It’s time to fully acknowledge what I first recognized back in 1980 when I read Alvin Toffler’s remarkable book, The Third Wave. In that book, Toffler pointed out that the differentiation of production and consumption is not the natural order of things. Separation of production from consumption was necessary to fuel the industrial age (which Toffler called the Second Wave). Before that, human beings (as individuals, families and small communities) produced what they needed to consume. With the industrial revolution, there was a “breach,” as Toffler referred to it, between production and consumption, that was “an unnatural act” and that would be healed over time by technology. Fast forward 30 years to the age of mass collaboration, mass customization, crowdsourcing, open source and Wikinomics, and Toffler’s words ring true to a degree unimaginable back then!
The Separation of IT Production and Consumption is an Unnatural Act!
Back in 1980, as I read The Third Wave (and coincidentally was personally transitioning from managing a software company to management consulting – helping IT organizations increase their effectiveness) it occurred to me that the need for an IT organization represented an unnatural separation of IT consumption from production. I came to realize that the whole notion of the IT organization, especially as it was typically configured back then, was essentially a temporary phenomenon. It’s also worth noting the IT context around 1980. Apple had introduced the Apple II in 1977 and IBM legitimized personal computing as an enterprise capability with its introduction of the IBM PC in 1981. Suddenly, Toffler’s words as they applied to enterprise IT were looking prophetic!
So, nearly 30 years later, having conducted literally dozens of global multi-company research projects into various facets of IT effectiveness, and worked with hundreds of IT organizations over much of the world, I am more convinced than ever that no IT organization is “good enough” for the institutions that they support to fully leverage the incredible emerging power of the Internet 2.0 (let alone 3.0!)
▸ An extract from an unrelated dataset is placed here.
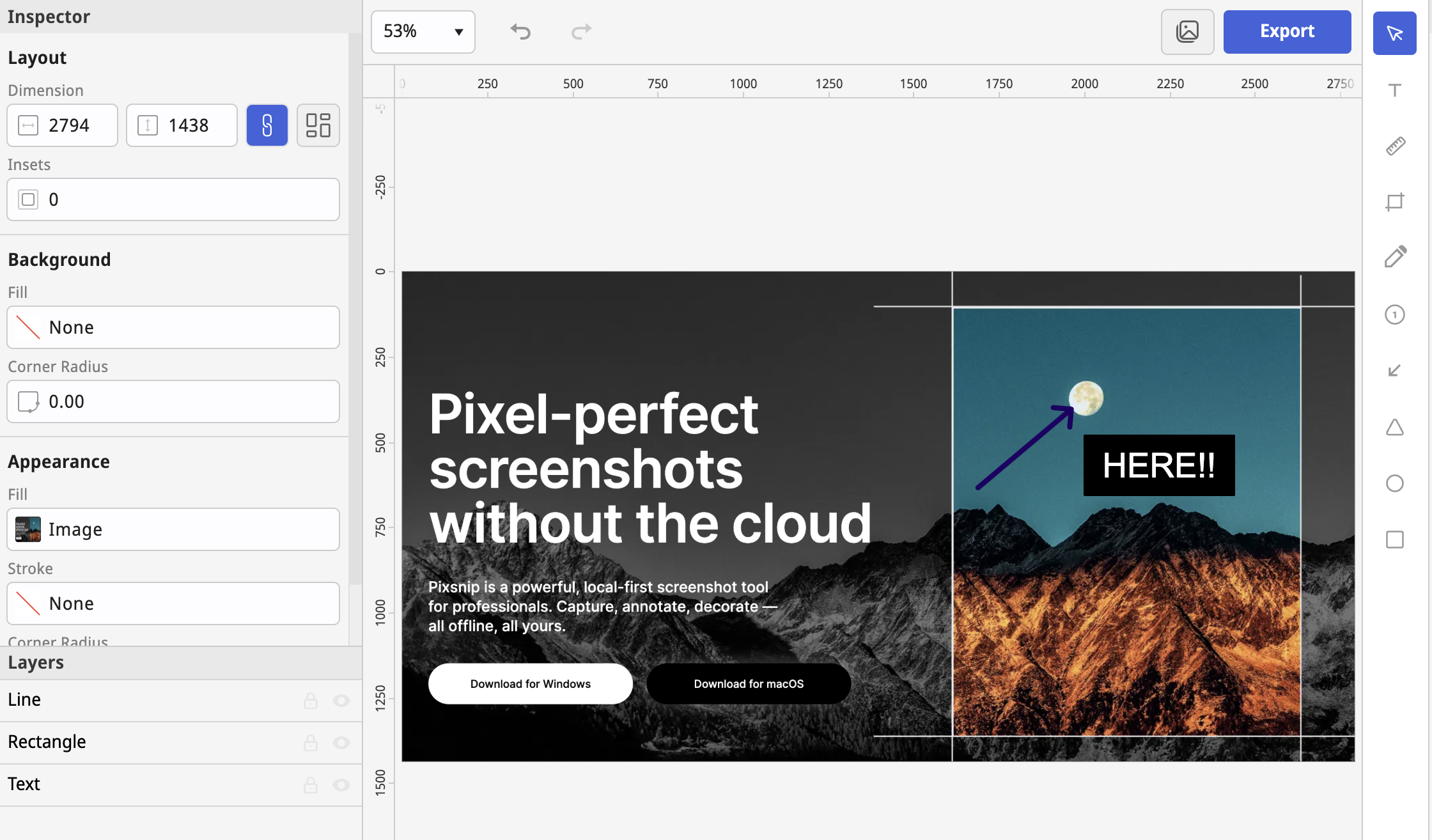Select the Arrow annotation tool
Screen dimensions: 1432x840
[1395, 371]
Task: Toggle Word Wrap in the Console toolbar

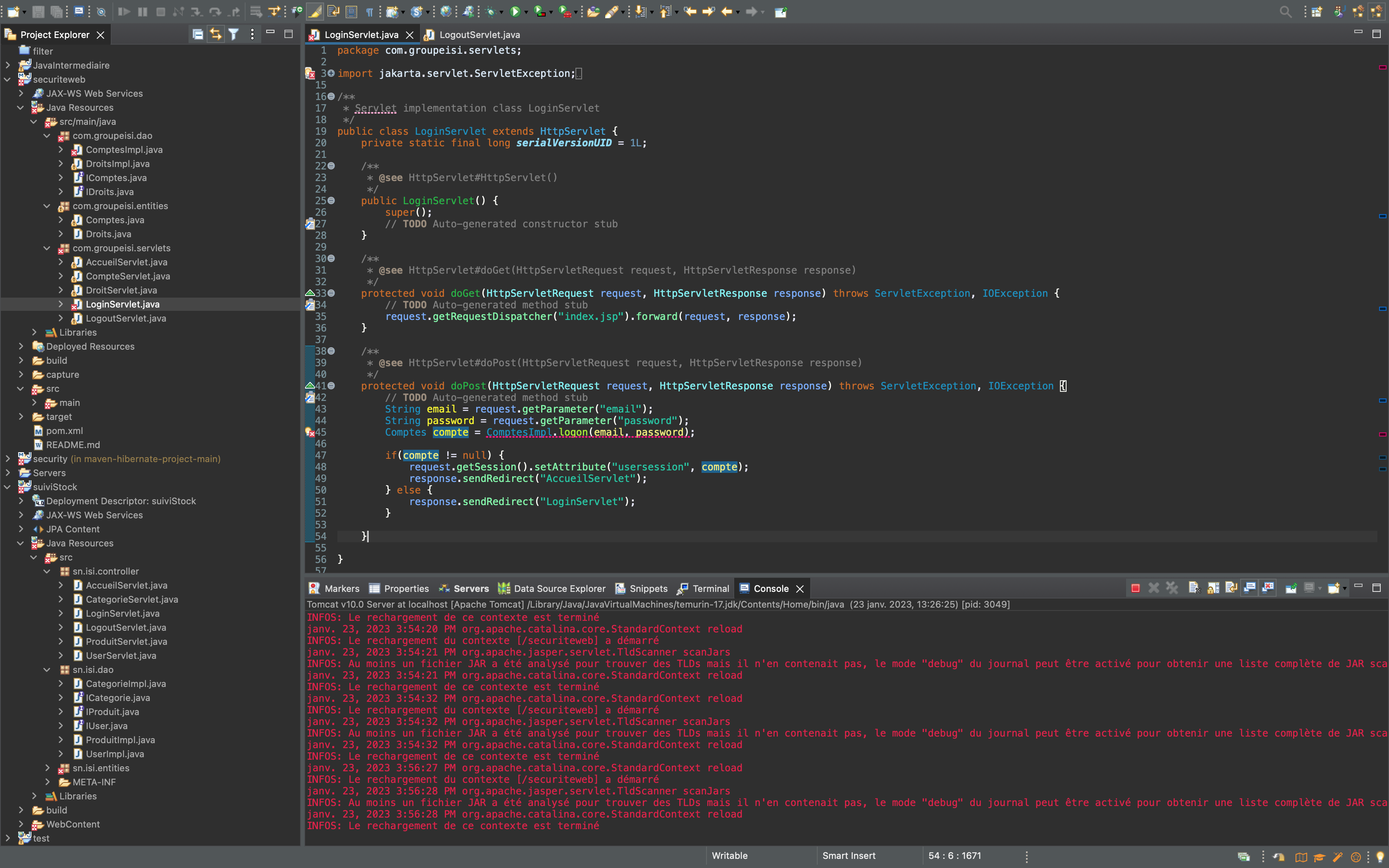Action: (x=1231, y=588)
Why Web 2.0 Will Render Today’s IT Organization Obsolete
I see at least two major reasons that today’s IT organization will become obsolete over the next dozen years or so.
- Just as the PC democratized computing, if only in a relatively small way, Web 2.0 is revolutionalizing it in a massive and far reaching way. The PC moved computing from the mainframe “glasshouse” to the desktop, and ultimately laptop. Web 2.0 is moving computing (and nearly all the associated software needed to “compute”) from the desktop/laptop to the “cloud”. When the PC first appeared, even a modest tool such as Visicalc had “end users” doing things with computers that would have taken some pretty heavy duty Fortran programmers to achieve. Today, “end users” are doing things with mashups and widgets that would have taken some pretty heavy duty web programmers to achieve just a couple of years ago!
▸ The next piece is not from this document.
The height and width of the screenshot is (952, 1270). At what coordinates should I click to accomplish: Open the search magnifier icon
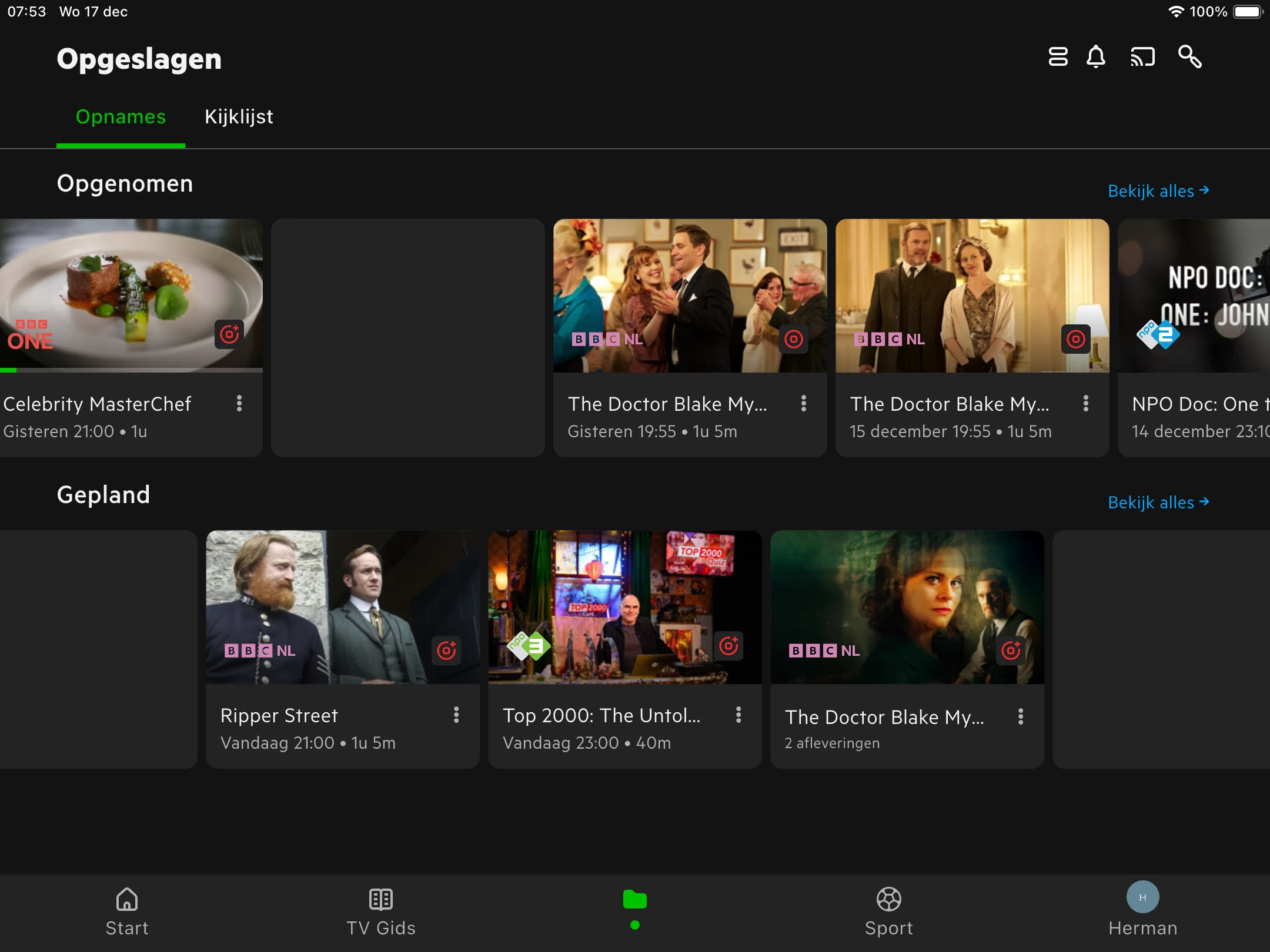(1189, 57)
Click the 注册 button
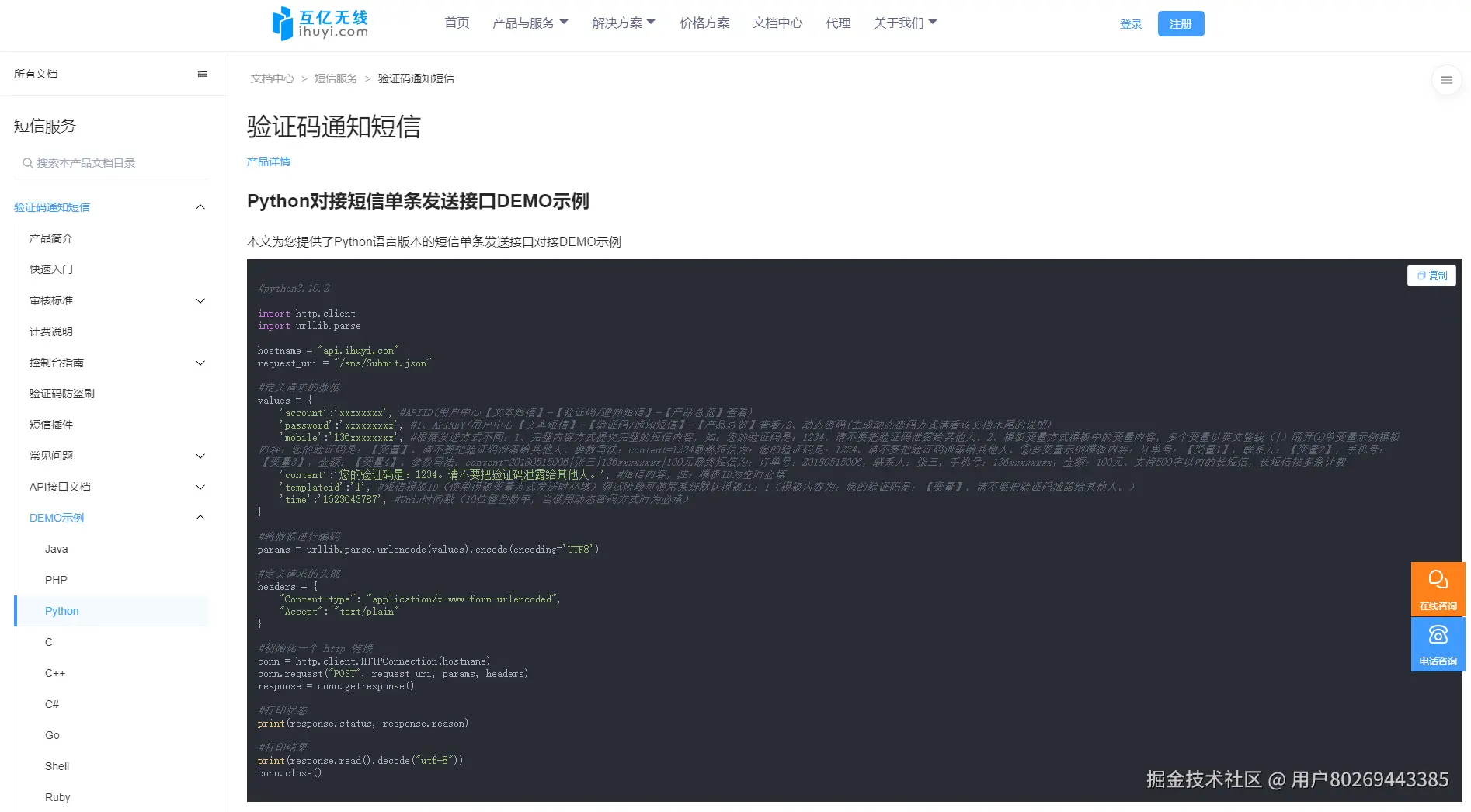This screenshot has height=812, width=1471. (x=1181, y=23)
- IT professionals, and the organizations they staff are not just providers of IT products and services – they are also consumers. As such, they too will benefit from Web 2.0 (although as I’ve pointed out before, they may not be the first to the party!) The types of collaborative capabilities needed by the enterprise today also lend themselves to (and perhaps mandate?) collaborative approaches to IT management. Think of it this way, virtually everyone will be a “programmer”, system administrators will be everywhere, and technical specialists will be ubiquitous.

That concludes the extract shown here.